### Exercise objective
Make an exact copy of the lines from the one containing "Instruction: Click the" through the end of the records below, and leave out every picture.

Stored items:
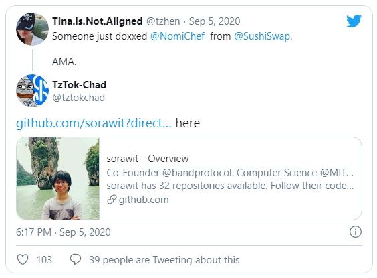The height and width of the screenshot is (278, 377).
Task: Click the info circle icon
Action: point(356,232)
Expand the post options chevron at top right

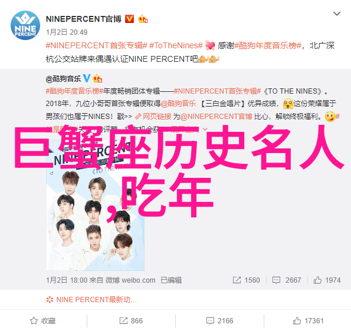337,14
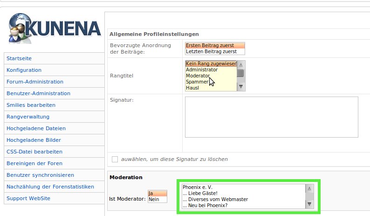Viewport: 370px width, 216px height.
Task: Click the Rangtitel list scrollbar thumb
Action: (x=240, y=73)
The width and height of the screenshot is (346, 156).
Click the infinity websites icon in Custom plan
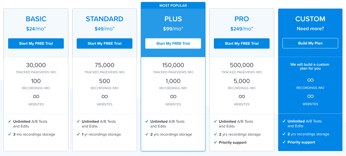(x=310, y=96)
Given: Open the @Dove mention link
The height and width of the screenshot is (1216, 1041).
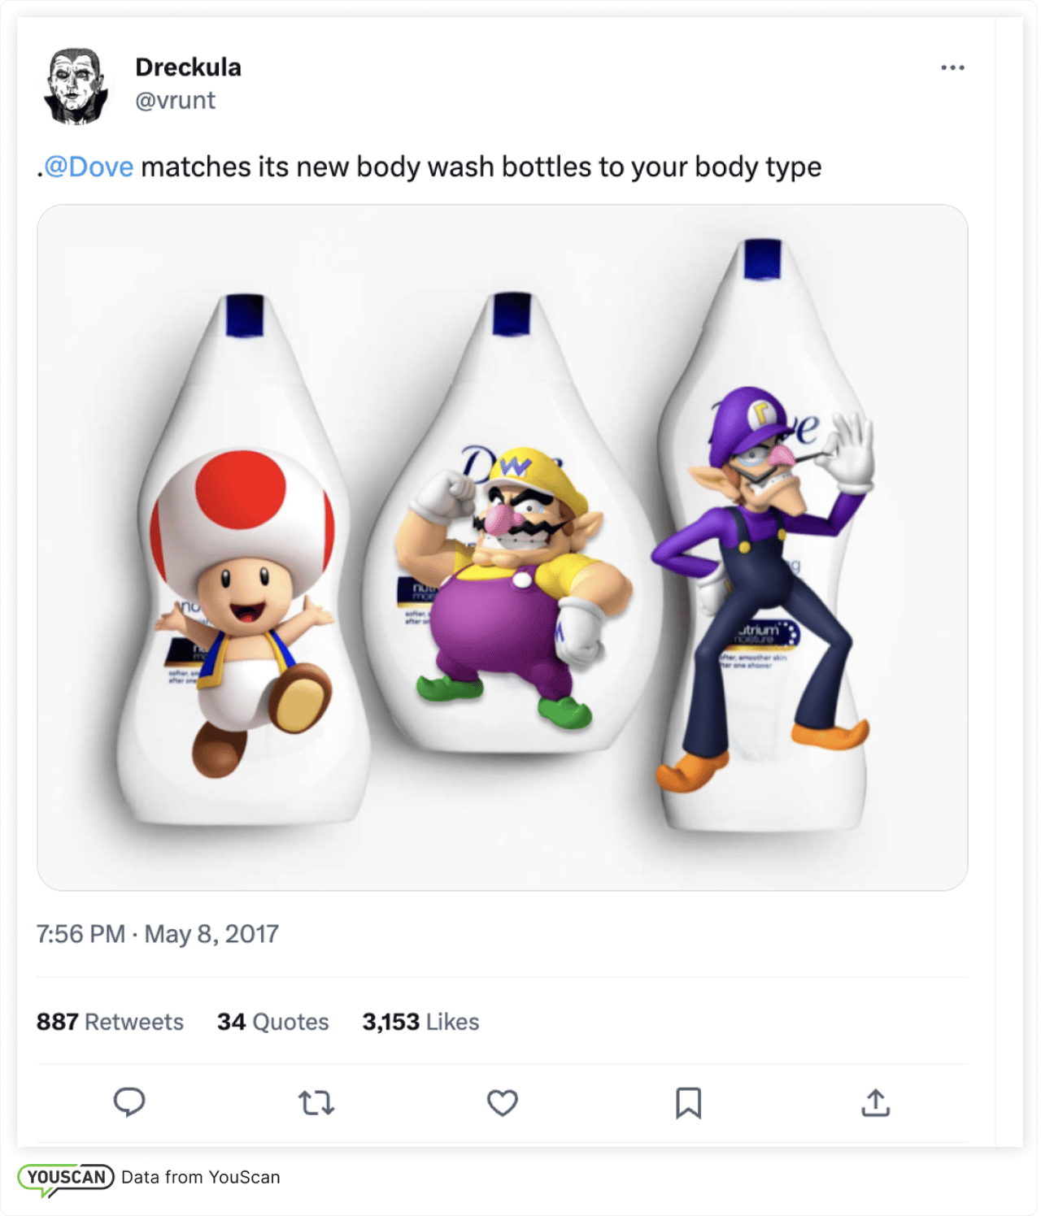Looking at the screenshot, I should [89, 167].
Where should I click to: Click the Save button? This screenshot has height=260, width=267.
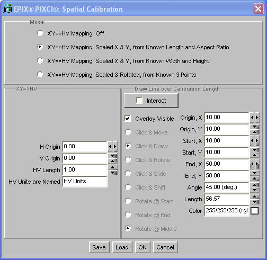tap(99, 247)
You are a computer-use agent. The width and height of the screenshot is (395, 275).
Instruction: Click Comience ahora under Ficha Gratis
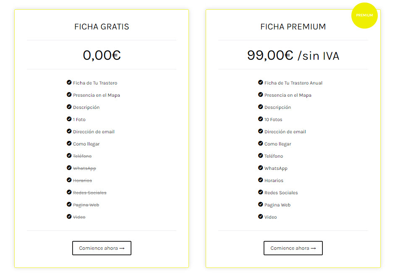pyautogui.click(x=102, y=248)
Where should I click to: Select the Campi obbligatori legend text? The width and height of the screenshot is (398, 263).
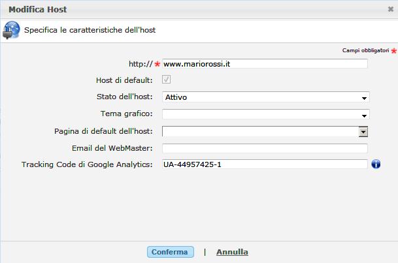coord(365,51)
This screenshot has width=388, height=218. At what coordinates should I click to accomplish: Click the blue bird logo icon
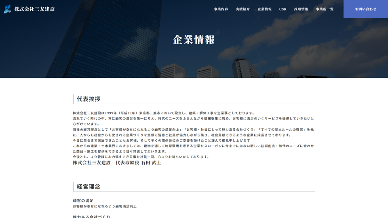tap(7, 9)
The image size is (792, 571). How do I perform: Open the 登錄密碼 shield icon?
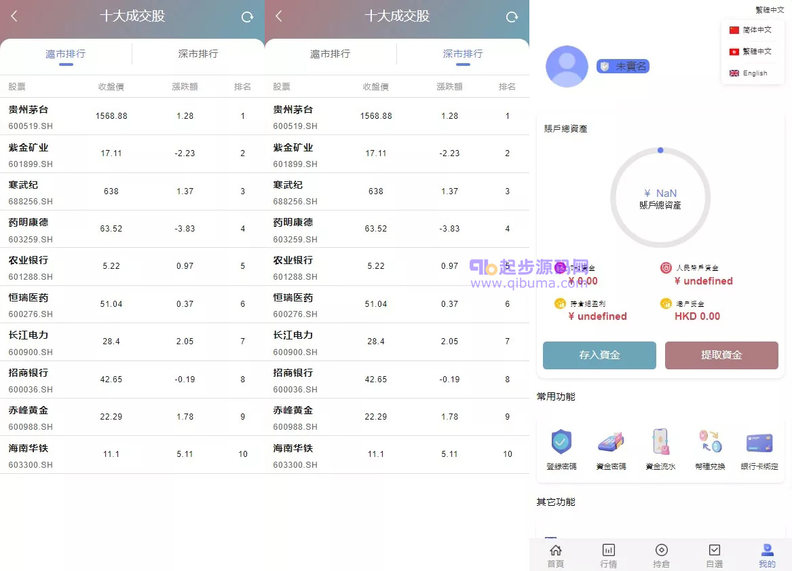click(561, 443)
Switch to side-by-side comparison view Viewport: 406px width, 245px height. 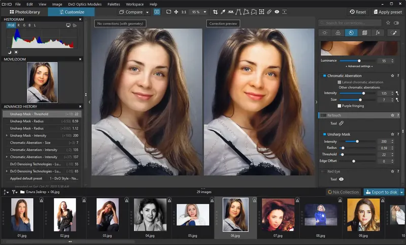[157, 12]
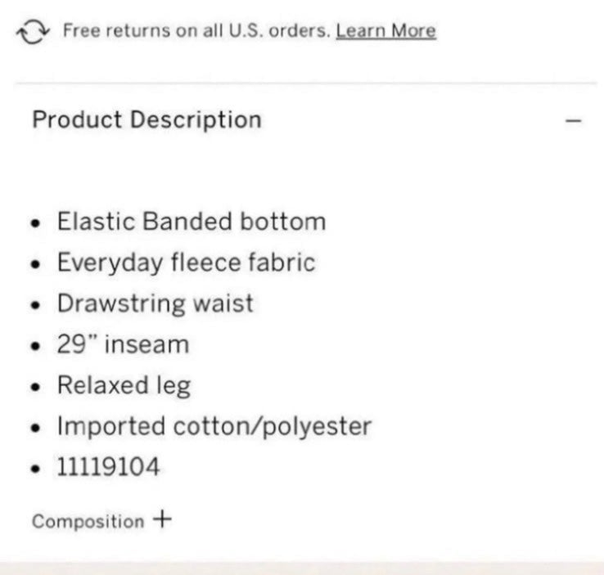This screenshot has width=604, height=575.
Task: Select the product number 11119104
Action: pyautogui.click(x=108, y=467)

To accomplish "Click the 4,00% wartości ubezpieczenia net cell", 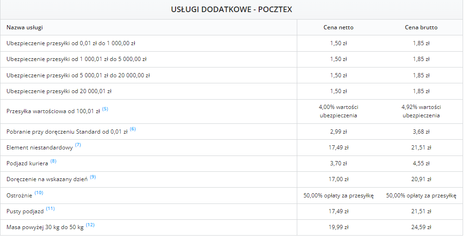I will 338,111.
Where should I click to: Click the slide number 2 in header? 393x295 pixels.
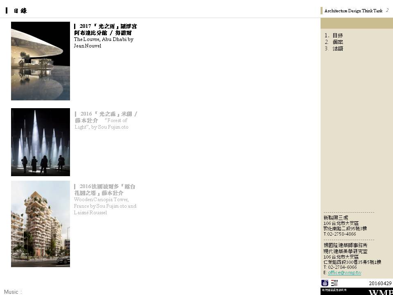(387, 10)
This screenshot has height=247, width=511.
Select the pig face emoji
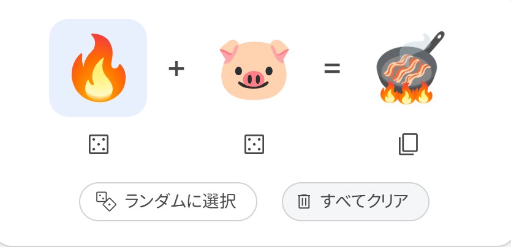pos(254,67)
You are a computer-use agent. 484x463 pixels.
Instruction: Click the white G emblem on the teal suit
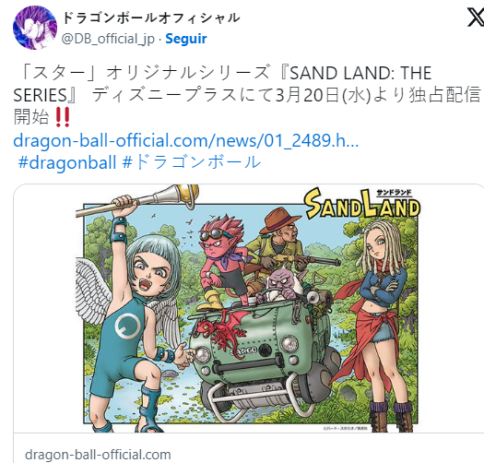pyautogui.click(x=127, y=326)
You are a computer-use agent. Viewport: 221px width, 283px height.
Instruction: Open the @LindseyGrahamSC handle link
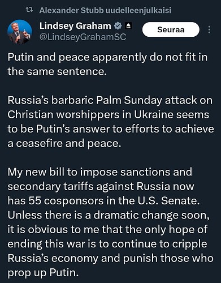83,37
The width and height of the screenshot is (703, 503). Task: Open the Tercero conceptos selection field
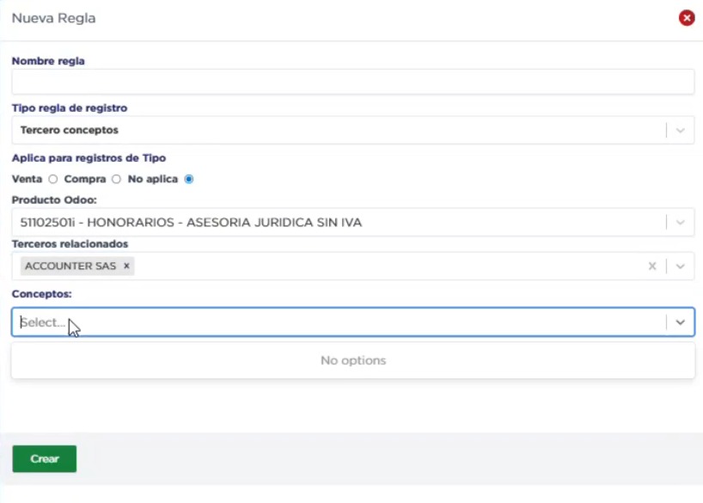click(335, 131)
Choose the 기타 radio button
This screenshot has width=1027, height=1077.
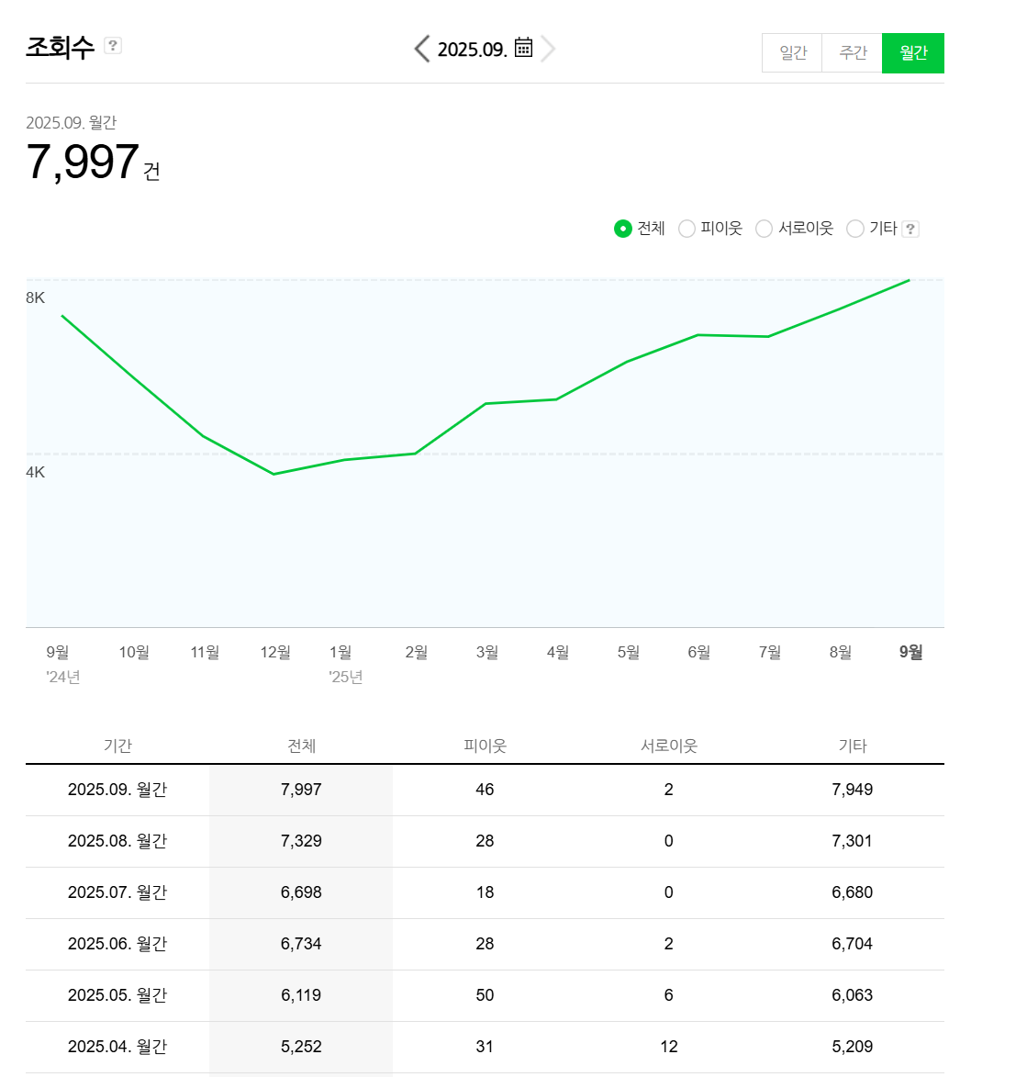click(x=855, y=229)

### Written response
Instruction: Click the white G emblem on the teal suit
pyautogui.click(x=127, y=326)
You are a computer-use agent. Viewport: 221px width, 283px height.
Instruction: Open the @LindseyGrahamSC handle link
83,37
The width and height of the screenshot is (703, 503). Task: Open the Tercero conceptos selection field
click(335, 131)
Choose the 기타 radio button
This screenshot has width=1027, height=1077.
click(x=855, y=229)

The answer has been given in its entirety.